Sabtu, 13 Februari 2021

Anak Umi sudah jadi Umi


Aku yang sekarang adalah nyowo turahan, nyawa yang tersisa. Entah sudah tak terhitung aku berhasil melewati momen antara hidup dan mati. Dulu sekali, saat masih duduk di sekolah dasar, aku harus menaiki sepeda cukup jauh sepanjang 3 km dan melewati rel kereta api tanpa palang pelindung hanya untuk pergi ke sekolah.
Pagi itu kelas kami dipulangkan lebih awal karena para guru akan mengadakan rapat awal tahun. Aku dan Wiwin, teman akrabku yang kebetulan rumahnya searah, pulang bersama. Seperti biasa, saat melewati rel kereta tanpa palang itu kami turun dari sepeda sembari menuntunnya. Tak lupa waspada menengok ke kanan dan kiri, memastikan tidak ada cahaya lampu kereta yang akan lewat. Demi keselamatan kami berdua. Setelah memastikan keadaan aman, kami pun menyebrang rel dan wiwin berhasil melewati lebih cepat.
Sepedaku terhenti, tak bisa melewati rel yang agak tinggi dengan mudah. Saat roda belakang sedang kuangkat, aku mendengar suara kereta yang tiba-tiba dekat sekali. Sekilas aku mendengar seorang laki-laki meneriakiku, “Awaaasss!” dan aku didorong kemudian terjerembab jatuh ke dekat Wiwin. Hampir saja aku tertabrak kereta dengan kecepatan tinggi. Setelah kereta menghilang di tikungan, aku dan Wiwin menengok ke segala penjuru mencari sosok yang menolongku, namun nihil. Sosok laki-laki itu benar-benar menghilang dari pandangan. Merinding sekali mengingat kejadian itu, namun berkat lelaki itu aku selamat dari maut.
Aku ingat 10 tahun lalu pernah mengalami kecelakaan tunggal saat menaiki motor sendiri. Hanya kaki kananku yang cedera, tapi motor supraku rusak berat. Beruntung saat itu ada polisi lalu lintas yang berbaik hati mengurus administrasi rumah sakit dan mengantarkanku pulang.
Malam ini setelah menyusui bayiku tiba-tiba aku merasa pusing dan kedinginan. Abah sedang dinas ke luar kota, dan suamiku juga bekerja di luar kota. Hanya aku, umi dan bayiku di rumah.
“Kalau mandi jangan kemaleman, mbuk’an,”umiku menasihatiku. Tadi sore anakku menyusu hampir satu jam, jadi aku baru bisa mandi setelah adzan maghrib. “Sini tak kerokin, kasihan anakmu kalau ibunya sakit,” aku mengangguk.

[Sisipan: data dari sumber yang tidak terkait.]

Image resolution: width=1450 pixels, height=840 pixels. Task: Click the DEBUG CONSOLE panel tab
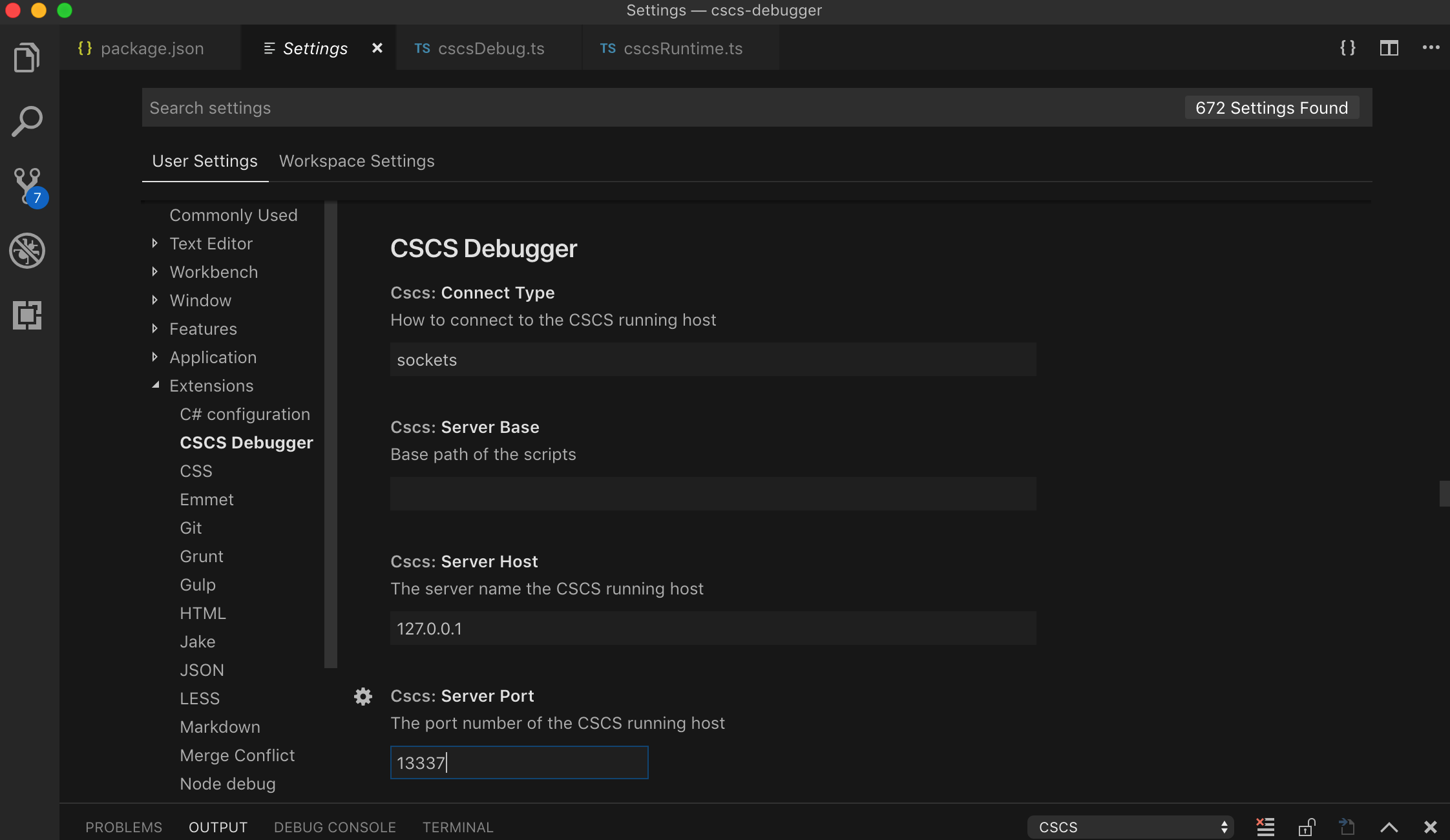point(335,827)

Bukannya membaik, setelah dikerokin oleh umiku badanku justru makin panas. Aku demam tinggi. Puncaknya pada jam 11 malam, badanku menggigil. Aku merasa sangat kedinginan. Beruntung, bayiku tenang sekali malam itu, tidak rewel. Umiku memakaikan jaket untukku, lalu mengambil tumpukan bed cover di pojok kamar, menyelimutiku dengan dua bed cover tebal sekaligus. Aku menggigil makin hebat. Gigiku menggeletuk dibuatnya.
“Mi, dingin banget,” umiku tak kekurangan akal, dia menindihiku di atas bed cover tebal. Tubuhku bergetar. Setelah hampir satu jam berlalu, akhirnya aku mulai merasa hangat lagi. Bayiku menangis, namun umiku dengan segera menggendongnya. Aku menangis terharu, bersyukur sekali menghadapi kejadian ini dengan umi di sampingku. Meskipun sudah jadi ibu, aku masih sangat bergantung pada ibuku.